Bryan Anderson, who served in the Millcreek Community Hospital ACE Unit (Acute Care for the Elderly) in the geriatric ward, was the BTG student coordinator who opened the event. Anderson said the program reaffirmed his passion for medicine and his love for working with the public.
|Second-year LECOM medical student and Bridging the Gaps student coordinator Bryan Anderson opened Thursday evening's program. Anderson served in the ACE Unit of Millcreek Community Hospital, where he assisted in the geriatric ward.|
“One thing I’ve really learned is that I just love working with people and I could do it for the rest of my life. I had the best experience at Millcreek Community Hospital,” Anderson said. “I feel like I’m in my fourth year of medical school right now from how much I’ve learned. It’s also changed me as far as who I want to be as I move forward. I know I want to work with an underserved population to some capacity.”
Bridging the Gaps Program Director Dr. Raeann Carrier, PhD, said the program not only offers real-life experience to student interns – who also received clinical experience while shadowing local physicians – but also instills within each student compassion for the patient.
“Some of them come into this program and they are so analytical – they want everything to be black and white. This program shows them that there are a lot of gray areas out there and they have to adapt to that as physicians,” said Dr. Carrier.

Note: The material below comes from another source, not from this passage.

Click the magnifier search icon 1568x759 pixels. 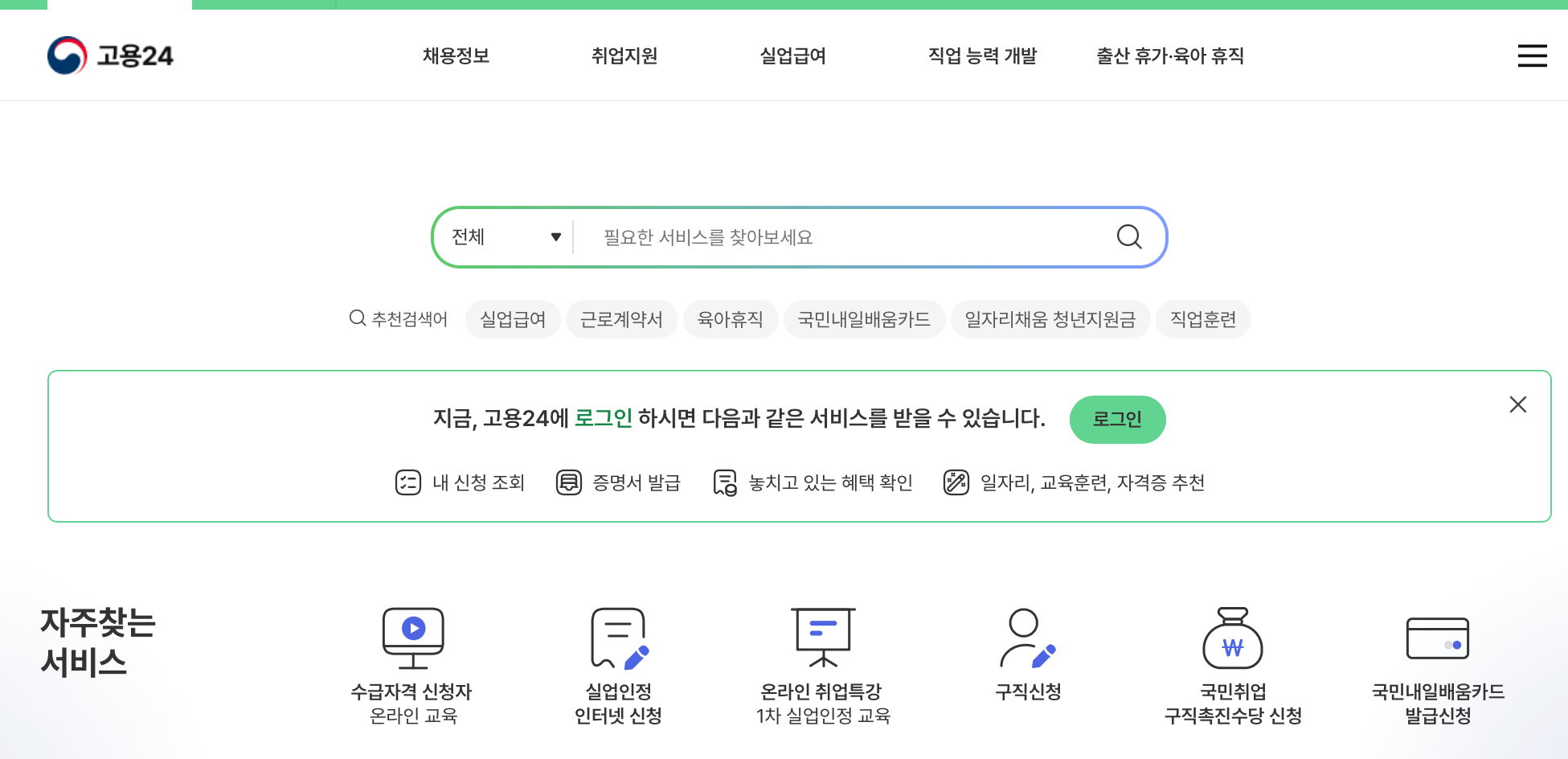[x=1129, y=237]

“After the Bridging the Gaps program, they will be more understanding of all the patients who come into their offices from this point forward because they’ve seen the other side of it; they see where patients come from and what their lives are like.”
LECOM student Lauren Weber, who worked with the House of Healing – an organization that guides women who have committed non-violent crimes and their children – said BTG definitely opened her eyes, changing the way she will forever perceive the patients who walk through her door.
|Second-year LECOM medical student Lauren Weber reflects on her time at House of Healing, an organization that guides women who have committed non-violent crimes and their children. In her speech, Weber revealed how she came to look beyond stereotypes by connecting with clients on another level.|
“I learned a lot about addiction, including how complex addiction is and how it is a disease. I’ve learned a lot about stereotyping – you just can’t have negative stereotypes,” she said.
“I wanted to participate in the program as soon as I heard about it. I don’t think I could have spent my summer a better way; I never felt better doing any other job or community service project.”
Bridging the Gaps began in Philadelphia in 1991. The program is now administered by the Bridging the Gaps Network, comprised of the Lake Erie College of Osteopathic Medicine, the University of Pittsburgh, the Philadelphia Consortium: the Philadelphia College of Osteopathic Medicine, Temple University, Thomas Jefferson University and the University of Pennsylvania.